Work to complete ▸ Reproduce every line of the records below without changing a word, and leave out the pictures.

***** Information supplied

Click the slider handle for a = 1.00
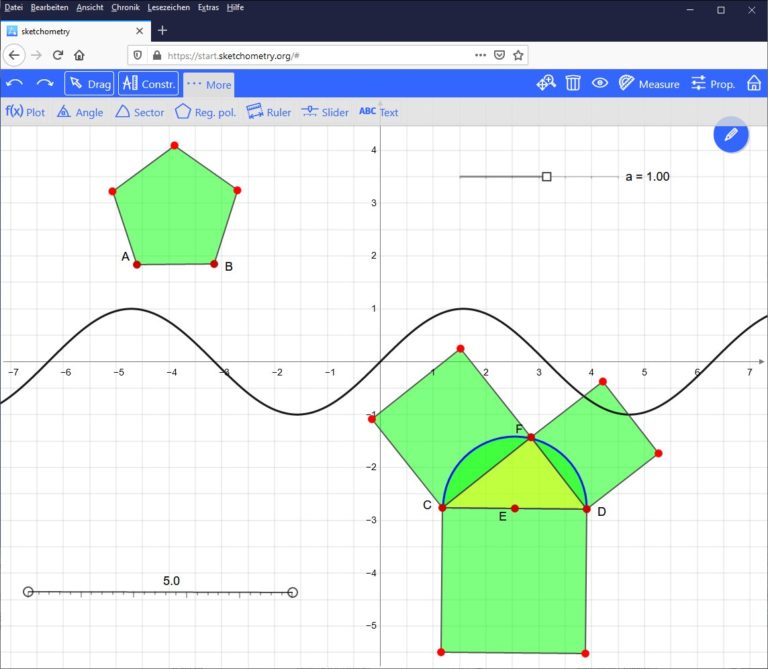This screenshot has width=768, height=669. point(546,177)
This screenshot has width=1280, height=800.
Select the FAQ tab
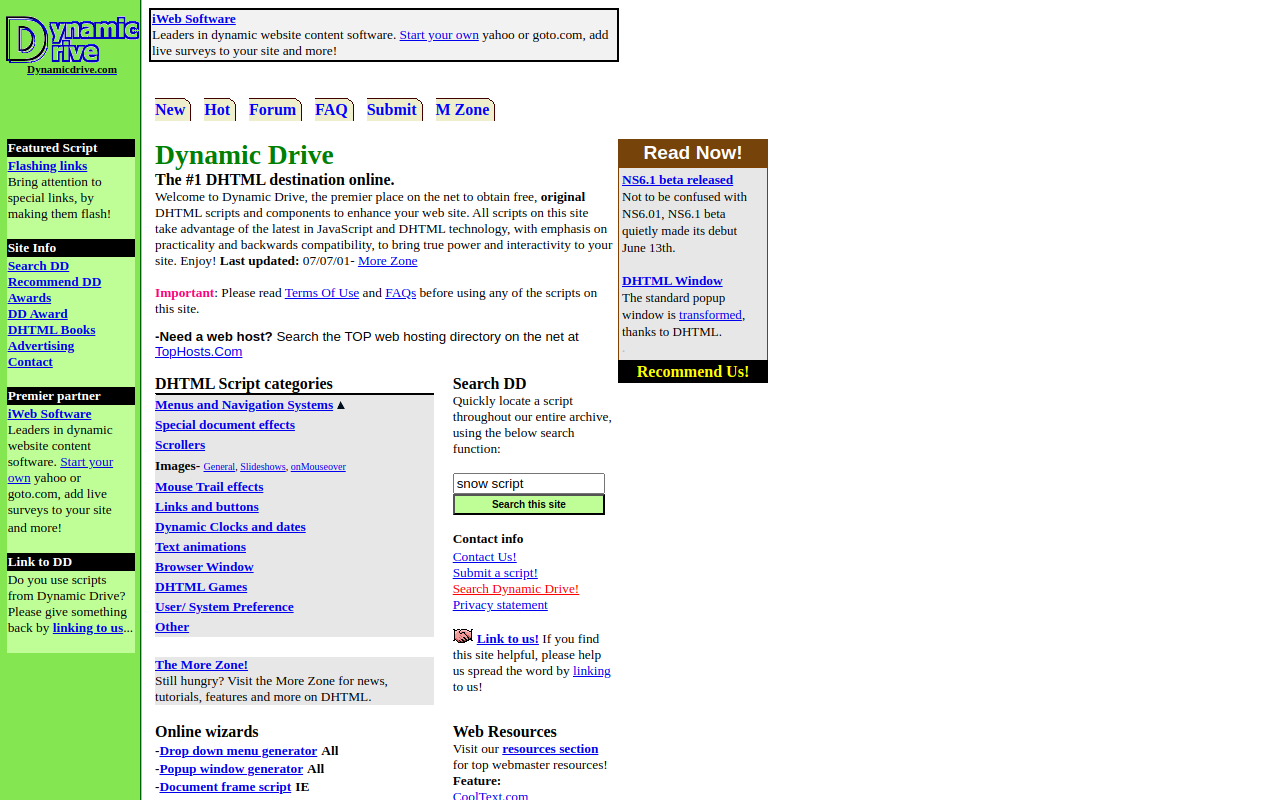[331, 110]
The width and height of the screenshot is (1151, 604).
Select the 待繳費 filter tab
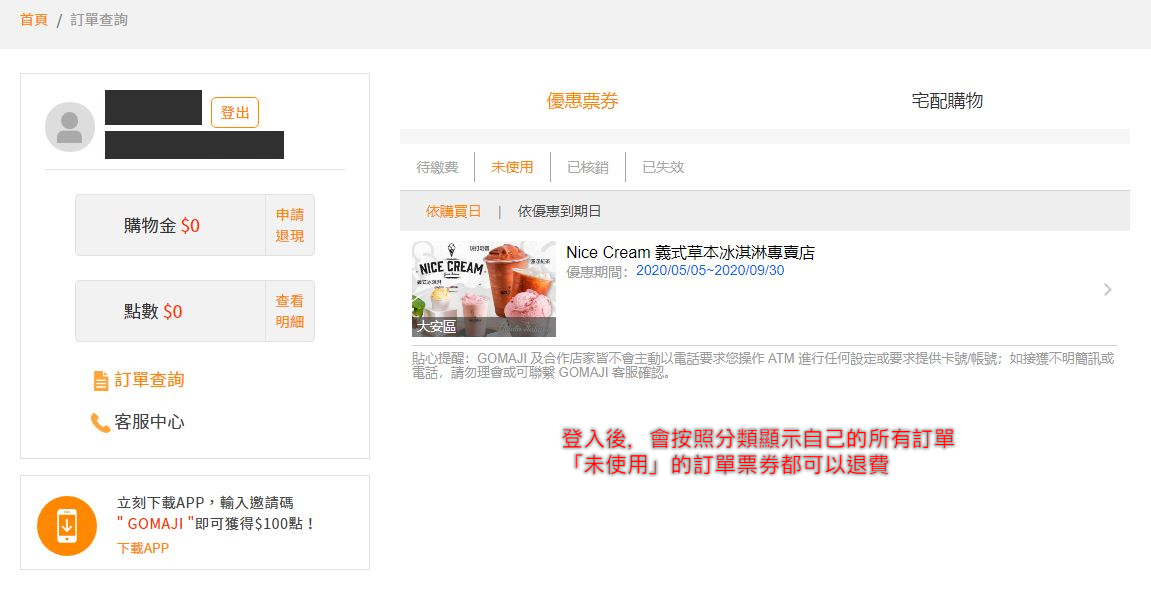(x=437, y=167)
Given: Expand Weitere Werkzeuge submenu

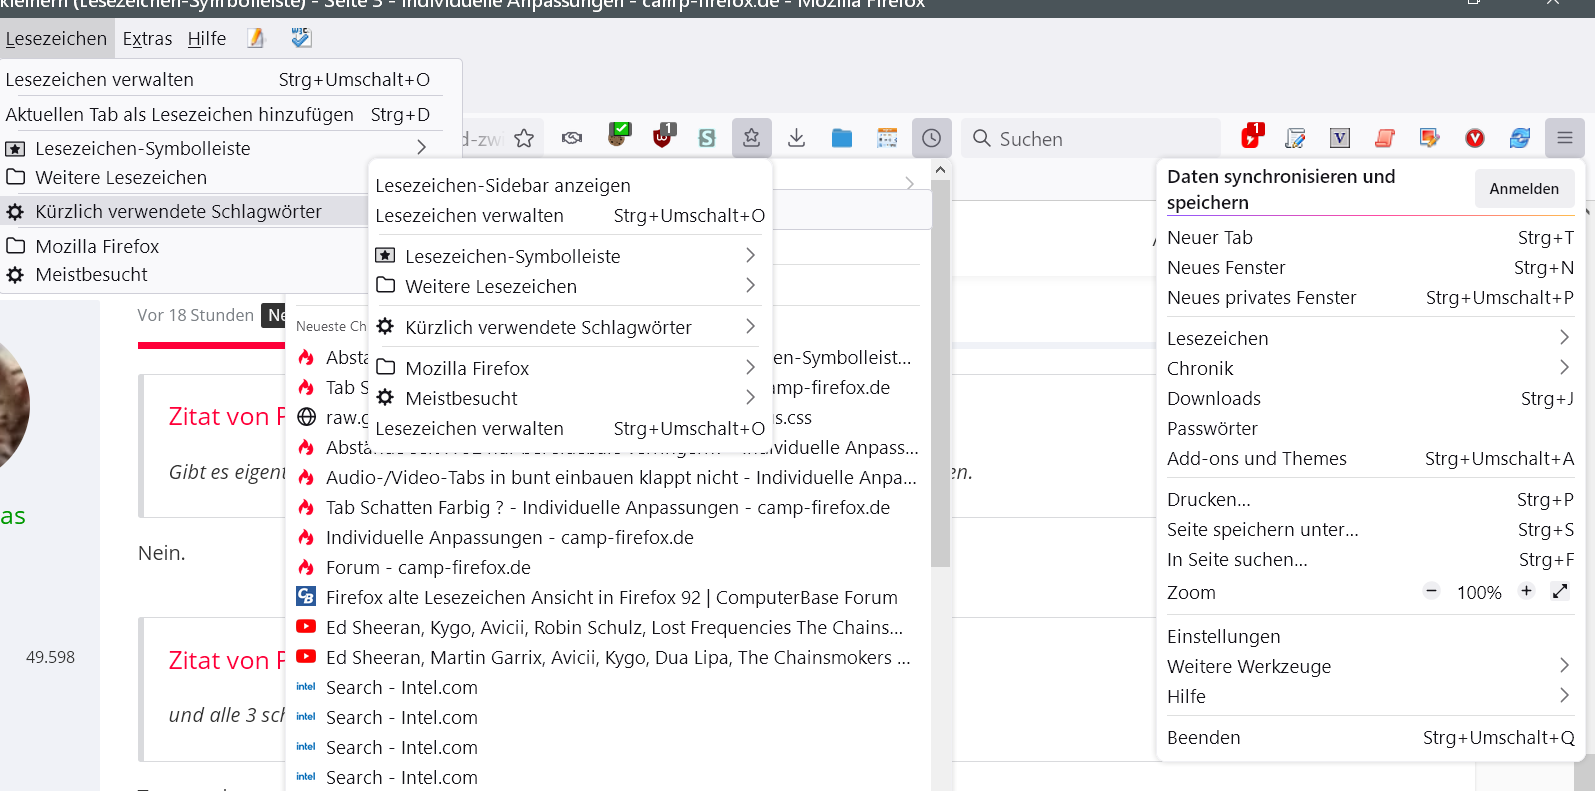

**********

Completed task ▸
Click the slider handle for a = 1.00
This screenshot has width=768, height=669. point(546,177)
This screenshot has width=1280, height=800.
Select the FAQ tab
[331, 110]
The width and height of the screenshot is (1151, 604).
Select the 待繳費 filter tab
(x=437, y=167)
Given: Expand Weitere Werkzeuge submenu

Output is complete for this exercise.